Case ID: bta_18/html/0843-01.html
Source: Caselaw Access Project
Author: {"author": "Trussell :", "license": "Public Domain", "url": "https://static.case.law/"}
Date Created: 2024-08-24T03:29:51.129683

Alfred C. Thompson, Petitioner, v. Commissioner of Internal Revenue, Respondent. Sudie F. Thompson, Petitioner, v. Commissioner of Internal Revenue, Respondent.
    Docket Nos. 30690, 30691.
    Promulgated January 16, 1930.
    
      
      Peter Peek, Esq., for the petitioners.
    
      B. M. Goon, Esq., and G. R. Marshall, Esq., for the respondent.
   OPINION".

Trussell :

The appeals involve the same issue. The petitioners claimed deductions in their returns for losses through the sale of certain corporation stock, basing their claims upon the entire amount of the original cost. The stock was acquired by purchase for cash prior to March 1, 1913. Section 202 (b) (2) of the Revenue Act of 1921 provides with respect to property acquired prior to March 1, 1913, that the basis for ascertaining the deductible loss from sale of the property is the lower of cost or fair market value on March 1, 1913. The cost of the stock to the petitioners and the amounts of the proceeds of the sales are undisputed. The sole question for decision is the value, if any, of the stock on March 1, 1913.

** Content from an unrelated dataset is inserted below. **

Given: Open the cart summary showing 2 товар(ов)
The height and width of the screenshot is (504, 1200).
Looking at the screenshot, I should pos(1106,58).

There is no evidence of market transactions in the stock here under consideration at any time subsequent to the purchases by the petitioners. .Nevertheless, after an analysis of all of the evidence in this case we are satisfied that there existed during 1912 and 1913 a substantial net worth of the corporation which contributed intrinsic value to the stock as of March 1, 1913, and the petitioners are entitled to loss deductions based upon a fair valuation of the net worth. We believe that at least a minimum fair market value of the stock may fairly be determined from the record. We are unable to recognize a proper basis in this case for the use of the several computations of average values in combination with book values suggested by the petitioners or for the acceptance of the full unadjusted book values.

It is true, however, that during the four fiscal years immediately preceding March 1, 1913, the corporation had enjoyed very good profits; the preferred stock had been the recipient of three semiannual dividends of 4 per cent, and a balance sheet starting with the book values at the end of the fiscal year May 31,1912, discloses, after adjustments by way of conservative allowances for uncollectible accounts and for accumulated depreciation of plant and equipment a minimum net worth, which in our opinion was at least $274,862.40. The stock then in the aggregate was worth at least $274,862.40.

Profitable operations continued for the remainder of 1912 and during 1913, and we see no reason for a conclusion that the stock was worth less on March 1, 1913, than on May 31, 1912. We conclude that the fair market value of the stock as of March 1, 1913, was $100 per share for the preferred stock and $3.80 per share for the common stock.

Since the respondent has allowed no deductions whatever for the losses claimed in the taxable year, our findings are decisive of the issue. The value of the preferred stock equals cost; that of the common stock is less than cost. The deficiencies should be recomputed allowing deductions for losses based upon the values here found for the stocks as of March 1, 1918.

Judgment will be entered pursuant to Rule 50.